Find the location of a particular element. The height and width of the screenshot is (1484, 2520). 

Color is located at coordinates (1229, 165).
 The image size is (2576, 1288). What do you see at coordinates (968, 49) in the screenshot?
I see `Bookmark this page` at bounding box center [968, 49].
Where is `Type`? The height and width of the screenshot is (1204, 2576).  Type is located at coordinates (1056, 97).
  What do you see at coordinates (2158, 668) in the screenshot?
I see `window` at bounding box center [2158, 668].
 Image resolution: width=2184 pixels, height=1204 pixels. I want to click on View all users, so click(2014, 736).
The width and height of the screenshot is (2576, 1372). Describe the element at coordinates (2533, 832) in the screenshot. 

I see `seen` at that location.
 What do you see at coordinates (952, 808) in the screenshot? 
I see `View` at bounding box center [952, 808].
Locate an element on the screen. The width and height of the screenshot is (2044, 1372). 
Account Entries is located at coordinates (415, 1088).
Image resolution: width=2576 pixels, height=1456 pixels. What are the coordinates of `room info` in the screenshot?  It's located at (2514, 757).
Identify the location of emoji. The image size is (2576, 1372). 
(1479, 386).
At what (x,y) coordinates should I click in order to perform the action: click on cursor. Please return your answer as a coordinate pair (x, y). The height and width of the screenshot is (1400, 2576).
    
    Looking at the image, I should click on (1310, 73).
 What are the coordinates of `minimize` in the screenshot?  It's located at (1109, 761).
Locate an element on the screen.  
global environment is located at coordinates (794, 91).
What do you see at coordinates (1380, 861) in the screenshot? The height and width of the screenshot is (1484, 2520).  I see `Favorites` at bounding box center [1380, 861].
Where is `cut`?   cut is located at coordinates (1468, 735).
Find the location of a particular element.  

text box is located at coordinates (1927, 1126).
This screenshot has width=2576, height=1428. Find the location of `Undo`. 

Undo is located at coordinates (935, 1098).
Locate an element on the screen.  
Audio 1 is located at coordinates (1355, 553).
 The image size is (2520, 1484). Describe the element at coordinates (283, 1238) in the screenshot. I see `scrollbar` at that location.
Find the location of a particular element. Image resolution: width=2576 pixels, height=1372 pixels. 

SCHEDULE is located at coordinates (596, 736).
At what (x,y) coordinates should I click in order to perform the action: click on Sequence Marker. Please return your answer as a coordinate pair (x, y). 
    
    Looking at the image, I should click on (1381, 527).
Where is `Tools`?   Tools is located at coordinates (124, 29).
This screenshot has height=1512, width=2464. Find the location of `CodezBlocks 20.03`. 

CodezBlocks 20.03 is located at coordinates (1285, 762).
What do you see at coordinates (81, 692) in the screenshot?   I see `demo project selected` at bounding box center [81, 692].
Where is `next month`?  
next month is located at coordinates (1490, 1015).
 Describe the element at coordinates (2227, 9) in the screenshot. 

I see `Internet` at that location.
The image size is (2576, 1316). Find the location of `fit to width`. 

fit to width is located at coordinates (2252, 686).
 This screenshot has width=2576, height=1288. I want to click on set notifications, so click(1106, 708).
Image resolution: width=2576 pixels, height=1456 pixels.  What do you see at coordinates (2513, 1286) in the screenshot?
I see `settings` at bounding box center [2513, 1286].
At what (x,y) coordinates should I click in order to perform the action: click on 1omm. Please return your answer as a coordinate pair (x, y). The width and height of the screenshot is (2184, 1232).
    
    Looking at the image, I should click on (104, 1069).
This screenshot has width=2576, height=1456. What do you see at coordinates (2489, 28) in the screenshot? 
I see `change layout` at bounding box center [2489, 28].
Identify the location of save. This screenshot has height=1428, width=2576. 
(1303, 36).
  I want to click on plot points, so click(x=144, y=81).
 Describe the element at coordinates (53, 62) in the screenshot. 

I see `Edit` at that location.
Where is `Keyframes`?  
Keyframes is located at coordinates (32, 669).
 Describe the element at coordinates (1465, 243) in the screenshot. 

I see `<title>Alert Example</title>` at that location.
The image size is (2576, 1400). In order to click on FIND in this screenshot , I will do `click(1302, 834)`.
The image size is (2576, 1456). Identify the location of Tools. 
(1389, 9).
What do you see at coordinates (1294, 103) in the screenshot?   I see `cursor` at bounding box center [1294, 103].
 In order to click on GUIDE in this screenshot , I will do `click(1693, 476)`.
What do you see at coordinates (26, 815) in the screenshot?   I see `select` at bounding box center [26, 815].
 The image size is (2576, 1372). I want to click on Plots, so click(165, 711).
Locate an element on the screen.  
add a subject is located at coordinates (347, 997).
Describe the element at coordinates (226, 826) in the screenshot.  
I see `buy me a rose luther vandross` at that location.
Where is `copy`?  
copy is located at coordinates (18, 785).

------------------------------------

Revise the data starting at the line that contains "Describe the element at coordinates (2227, 9)" and stopping after the line that contains "add a subject", replacing "Identify" with "Determine" and leaving everything else unchanged.

▶ [Complete answer]
 Describe the element at coordinates (2227, 9) in the screenshot. 

I see `Internet` at that location.
The image size is (2576, 1316). Find the location of `fit to width`. 

fit to width is located at coordinates (2252, 686).
 This screenshot has width=2576, height=1288. I want to click on set notifications, so click(1106, 708).
Image resolution: width=2576 pixels, height=1456 pixels.  What do you see at coordinates (2513, 1286) in the screenshot?
I see `settings` at bounding box center [2513, 1286].
At what (x,y) coordinates should I click in order to perform the action: click on 1omm. Please return your answer as a coordinate pair (x, y). The width and height of the screenshot is (2184, 1232).
    
    Looking at the image, I should click on (104, 1069).
This screenshot has width=2576, height=1456. What do you see at coordinates (2489, 28) in the screenshot? 
I see `change layout` at bounding box center [2489, 28].
Determine the location of save. This screenshot has height=1428, width=2576. 
(1303, 36).
  I want to click on plot points, so click(x=144, y=81).
 Describe the element at coordinates (53, 62) in the screenshot. 

I see `Edit` at that location.
Where is `Keyframes`?  
Keyframes is located at coordinates (32, 669).
 Describe the element at coordinates (1465, 243) in the screenshot. 

I see `<title>Alert Example</title>` at that location.
The image size is (2576, 1400). In order to click on FIND in this screenshot , I will do `click(1302, 834)`.
The image size is (2576, 1456). Determine the location of Tools. 
(1389, 9).
What do you see at coordinates (1294, 103) in the screenshot?   I see `cursor` at bounding box center [1294, 103].
 In order to click on GUIDE in this screenshot , I will do `click(1693, 476)`.
What do you see at coordinates (26, 815) in the screenshot?   I see `select` at bounding box center [26, 815].
 The image size is (2576, 1372). I want to click on Plots, so click(165, 711).
Locate an element on the screen.  
add a subject is located at coordinates (347, 997).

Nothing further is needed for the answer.